On Nov. 4, Measures J and K were both passed. Measure J, which has existed since 2004 and has to be renewed every few years, is a $98 tax for each plot of land in the district attendance area. It is mainly used to fund the district’s teacher and staff salaries. Measure K is a $295 million bond measure that will be used to fund the construction of new buildings, as well as the renovation of old buildings throughout FUHSD.

According to FUHSD Communications Coordinator Sue Larson, each school creates a master plan that includes what is of dire need as well as what would be beneficial to each of the five schools. Then, a Citizens Oversight committee, an elected group that makes sure that bond money is used for the purpose that the voters voted for, looks over the plans and makes decisions about how to best allocate the money obtained from Measure K among the schools.Untitled Infographic (2)

Why were these measures passed?

Despite having four National Blue Ribbon Schools: Homestead, Monta Vista, Cupertino, and Lynbrook, it has been difficult for the FUHSD to pay its teachers as well as fund large renovations of the schools, most of which have facilities that are close to or over 50 years old. An example of a problem that lack of funding caused was in 2010 when FUHSD was unable re-hire seven teachers due to budget cuts. In addition, the district expects an influx of 1,800 new students by the year 2020, which will mean more teachers and facilities, according to both Dean of Students Nico Flores and Larson.

To supply the money for this, FUHSD needed the parents’ votes on Measure K. But although it was the parents who voted to pass these measures, it was the students who spread the word and explained the situation.

Larson credits the success of the Measures J and K campaign primarily to students taking initiative and persuading adults that this was a problem that affected them. One activity that many students participated in was phone banking where had a large impact in attracting voters.

“Some of our most powerful and compelling calls came from students”, Larson said.

Many were also part of a “neighborhood walk” midway through the election in order to encourage community members to vote before it was too late.

“I would venture to say that we may not have been successful without the help of the students,” Larson said.

However, these students will have already graduated by the time big changes to the district are made. Because that is the case, Larson says that it is the personality of the students and their selflessness towards the future of their community is what has made the difference in the campaign.

“The students that are now in school will most likely not benefit from some of these really big improvements,” Larson said. “And yet it speaks to their character and their heart because they were willing in big ways to help spread the word and be part of this campaign.”

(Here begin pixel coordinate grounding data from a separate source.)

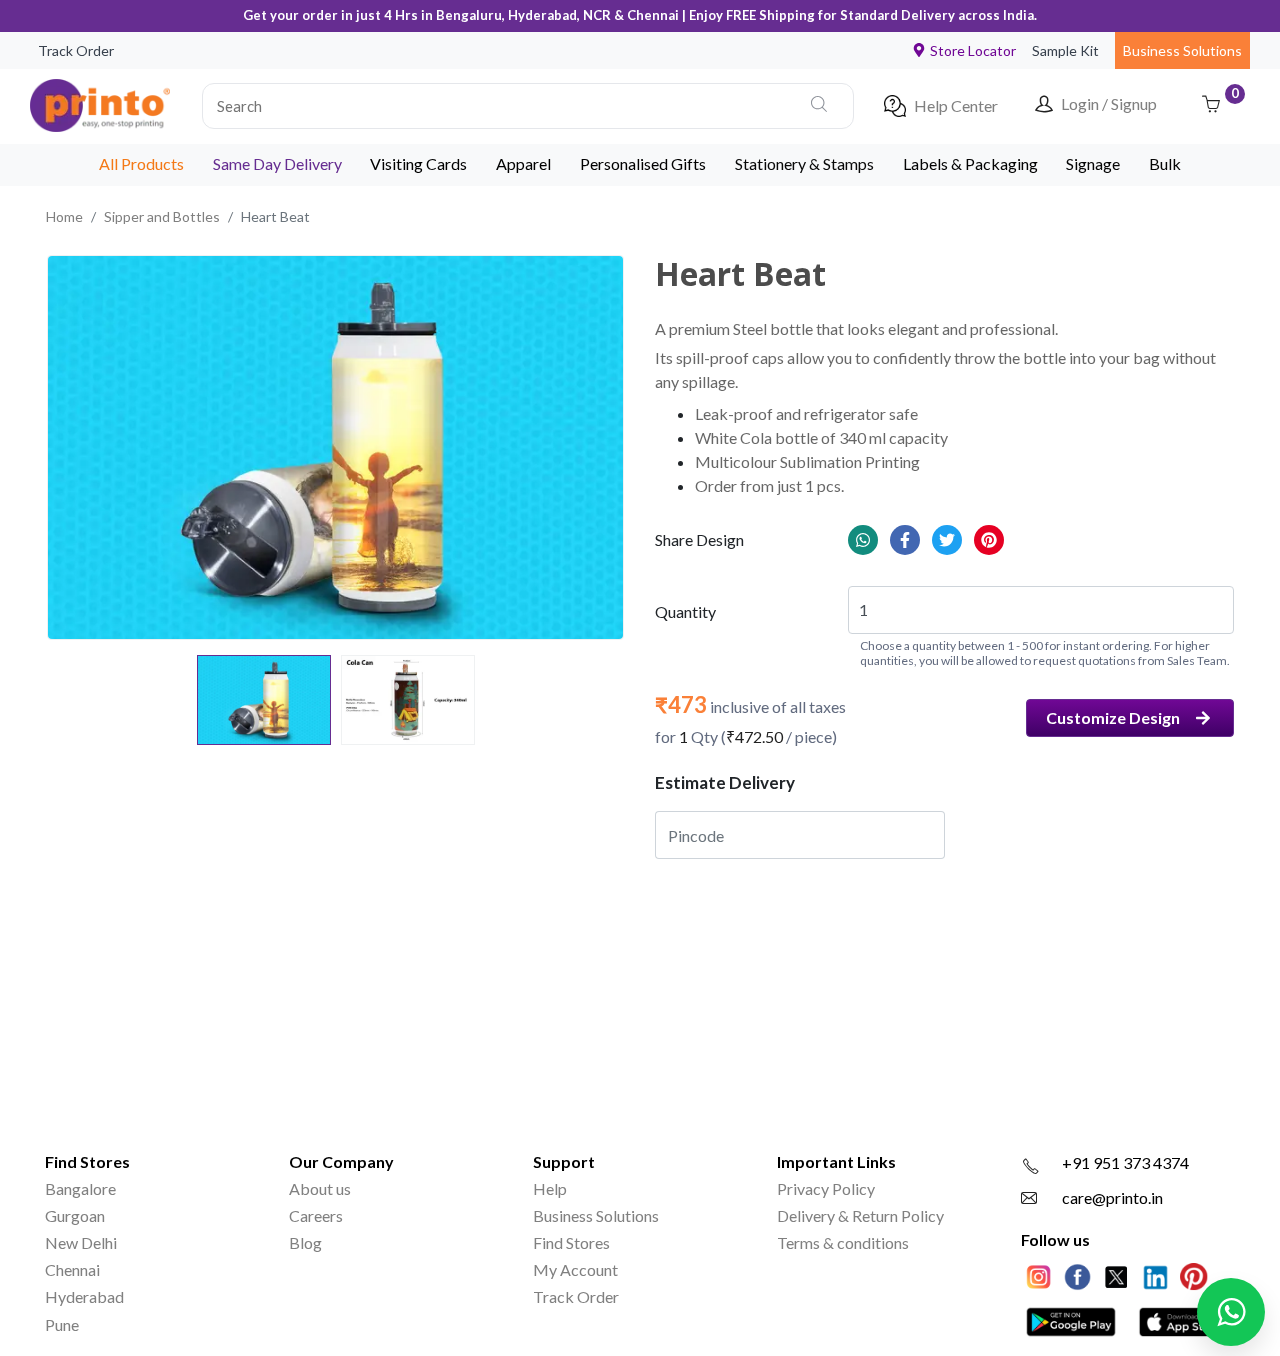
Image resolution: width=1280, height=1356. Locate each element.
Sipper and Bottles (162, 216)
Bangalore (80, 1188)
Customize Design (1113, 717)
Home (64, 216)
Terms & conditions (843, 1242)
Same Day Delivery (277, 163)
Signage (1093, 163)
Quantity (685, 611)
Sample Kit (1065, 50)
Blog (305, 1242)
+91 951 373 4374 (1125, 1162)
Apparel (523, 163)
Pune (62, 1324)
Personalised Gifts (643, 163)
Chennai (72, 1269)
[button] (528, 106)
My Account (575, 1269)
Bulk (1165, 163)
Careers (316, 1215)
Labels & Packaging (970, 163)
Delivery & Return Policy (860, 1215)
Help (550, 1188)
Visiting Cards (418, 163)
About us (320, 1188)
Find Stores (571, 1242)
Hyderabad (84, 1296)
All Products (141, 163)
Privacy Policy (826, 1188)
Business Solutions (1182, 50)
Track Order (76, 50)
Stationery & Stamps (804, 163)
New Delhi (81, 1242)
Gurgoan (75, 1215)
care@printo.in (1112, 1197)
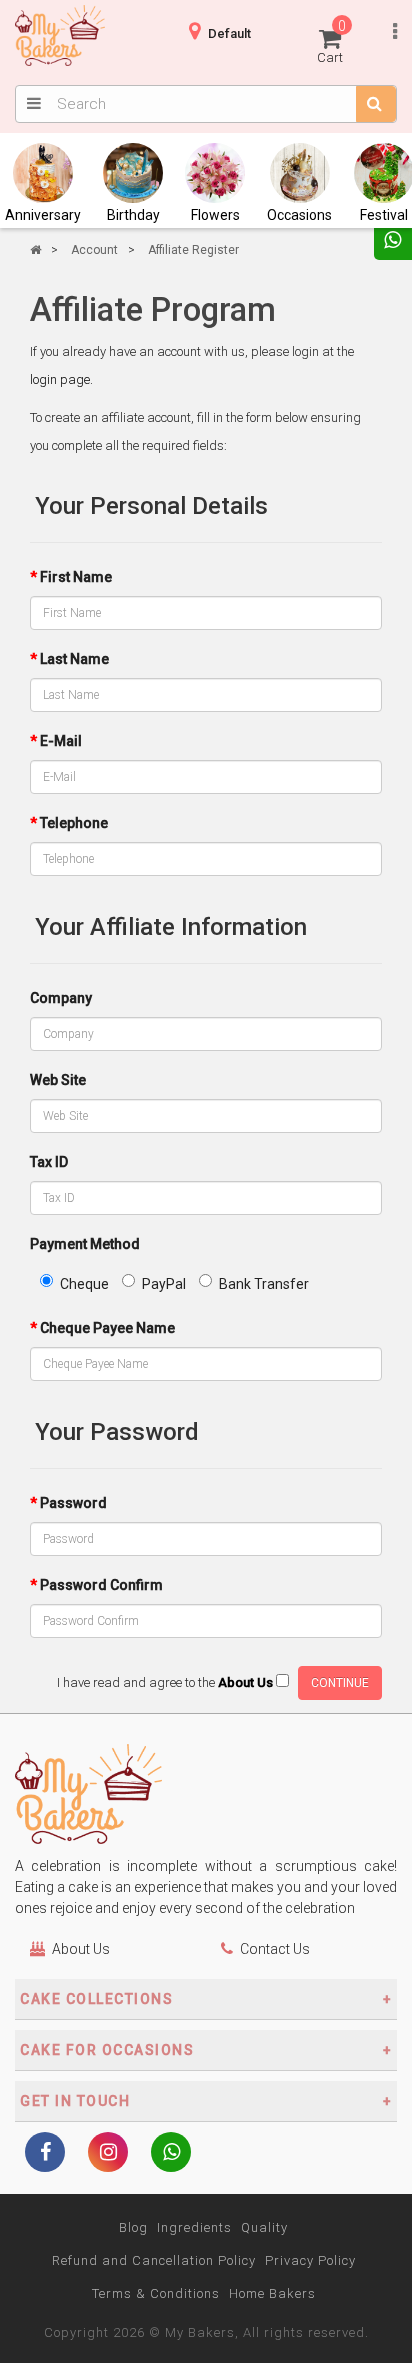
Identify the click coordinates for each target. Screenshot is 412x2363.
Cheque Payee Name (107, 1328)
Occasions (299, 215)
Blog (133, 2227)
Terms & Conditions (156, 2293)
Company (61, 998)
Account (94, 250)
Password (73, 1503)
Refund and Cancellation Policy (154, 2260)
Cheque (84, 1284)
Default (229, 33)
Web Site (58, 1080)
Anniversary (43, 215)
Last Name (74, 659)
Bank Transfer (264, 1284)
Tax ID (49, 1162)
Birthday (133, 215)
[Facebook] (45, 2154)
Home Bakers (272, 2293)
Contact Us (275, 1949)
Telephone (74, 823)
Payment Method (85, 1244)
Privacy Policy (310, 2260)
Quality (264, 2227)
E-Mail (61, 741)
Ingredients (194, 2227)
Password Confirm (101, 1585)
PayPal (164, 1284)
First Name (76, 577)
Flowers (215, 215)
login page (60, 379)
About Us (81, 1949)
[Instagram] (108, 2154)
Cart (331, 41)
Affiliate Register (193, 250)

How will our school use the money?

According to Flores, money from Measure J will be used to hire quality teachers as well as maintain high teaching standards in order to live up to the school’s reputation. This will allow students to receive a better education and get more value out of the classes they take.

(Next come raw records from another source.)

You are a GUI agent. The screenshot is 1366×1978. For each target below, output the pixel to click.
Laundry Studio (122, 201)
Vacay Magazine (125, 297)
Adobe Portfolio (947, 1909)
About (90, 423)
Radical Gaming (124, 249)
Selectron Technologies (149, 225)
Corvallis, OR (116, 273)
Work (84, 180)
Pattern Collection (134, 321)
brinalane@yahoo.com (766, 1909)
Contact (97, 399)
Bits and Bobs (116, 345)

For Measure K, Flores said that Administration is considering several facilities for renovation but won’t be able to fulfill all their wishes, since all five schools have to share the money.

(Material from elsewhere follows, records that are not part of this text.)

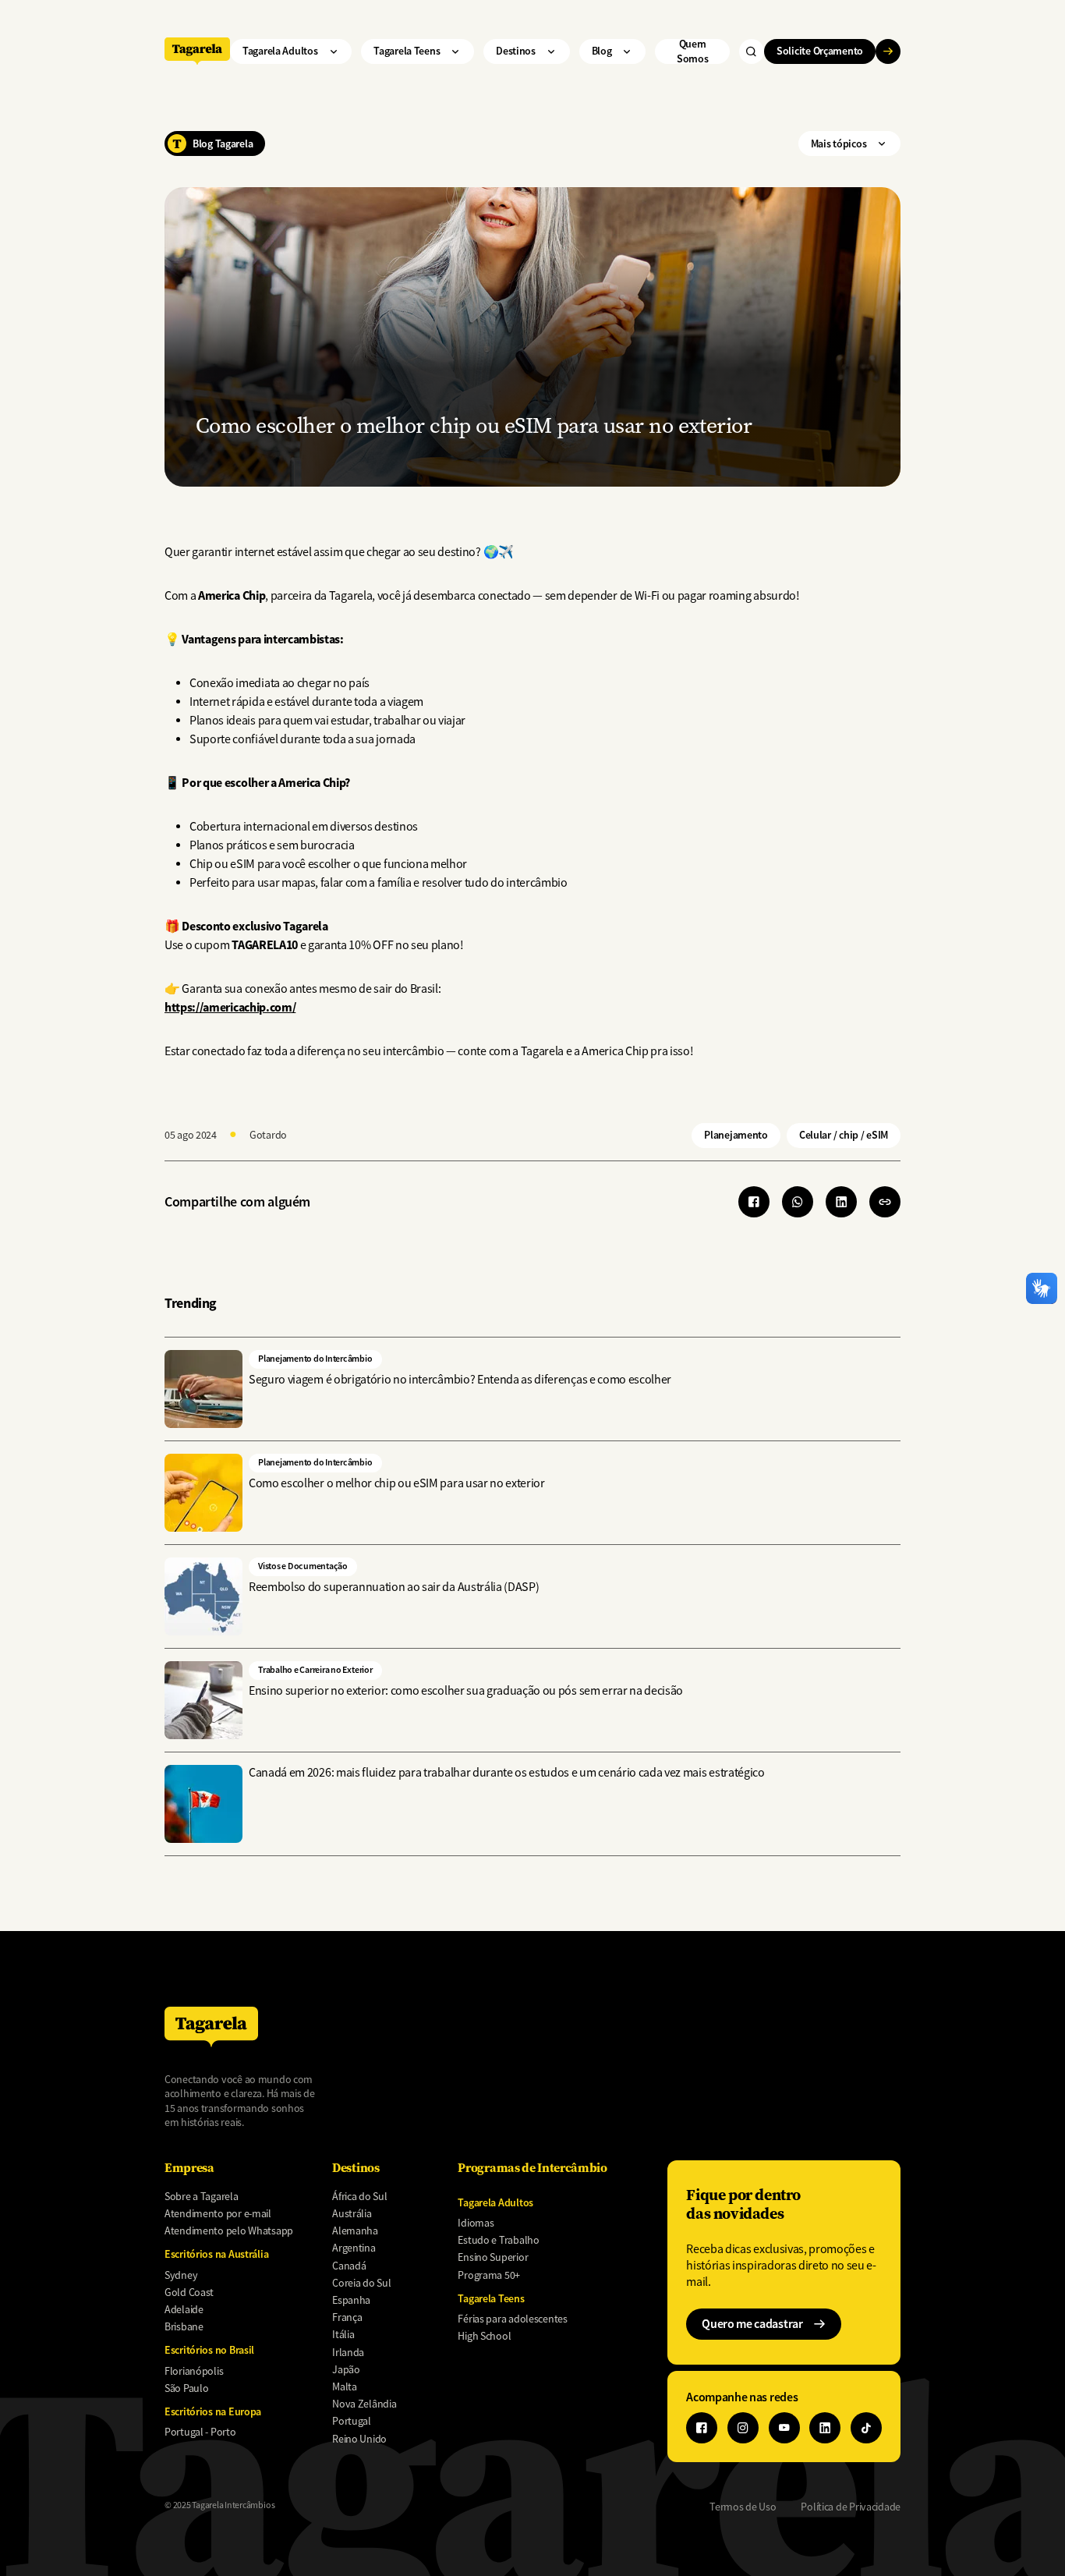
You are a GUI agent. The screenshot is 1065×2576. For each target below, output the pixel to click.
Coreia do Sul (361, 2283)
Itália (343, 2334)
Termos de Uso (742, 2507)
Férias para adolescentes (512, 2319)
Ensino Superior (493, 2257)
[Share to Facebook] (754, 1201)
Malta (344, 2386)
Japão (346, 2369)
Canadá (349, 2266)
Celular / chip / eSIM (843, 1135)
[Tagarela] (197, 51)
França (347, 2317)
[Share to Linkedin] (841, 1201)
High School (484, 2336)
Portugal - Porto (200, 2432)
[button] (884, 1201)
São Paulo (186, 2388)
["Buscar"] (751, 51)
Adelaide (184, 2309)
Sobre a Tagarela (202, 2196)
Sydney (181, 2275)
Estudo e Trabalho (498, 2240)
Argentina (353, 2248)
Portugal (351, 2421)
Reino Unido (359, 2439)
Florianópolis (194, 2371)
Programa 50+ (489, 2275)
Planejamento (736, 1135)
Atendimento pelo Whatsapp (229, 2230)
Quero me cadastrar (752, 2324)
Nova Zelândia (364, 2404)
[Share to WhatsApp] (797, 1201)
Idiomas (476, 2223)
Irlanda (348, 2352)
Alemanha (355, 2230)
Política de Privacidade (850, 2507)
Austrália (351, 2213)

One of these is to renovate the gym so that it could be of better use to PE classes, and sports teams. There is a large area above the Student Center that is minimally used; Flores believes this can be used more effectively by possibly designating classes in that area. Another idea being considered is adding a bridge between the C and D buildings.

“I think Measure K really gives an opportunity to look at it and address it,” Flores said regarding the idea of the bridge. “Is it feasible? If it isn’t feasible, how can we create something that’s similar so that kids can access buildings easier?”

Many of the ideas that Administration is considering have come from students through several different mediums. One is Legislative Council, which holds bi-monthly meetings in the auditorium during tutorial that gives students the opportunity to express the viewpoints of their peers to administration. Another method is the World Literature TED project and the American Studies lobbying project. These give students the chance to not only express their ideas about what should be changed at MVHS but also offer a proposed solution to these problems. These student ideas have led to change in the recent past, as Flores said that the motivation for building the new cafeteria was largely because of the students’ voice.

The measures passed will not have much effect on the students at MVHS as changes are expected to be made by 2020 to accommodate the projected increase of students in the district. However, because of the current FUSHD students’ efforts, these measures were passed so future students could have a stronger education and higher level learning environment.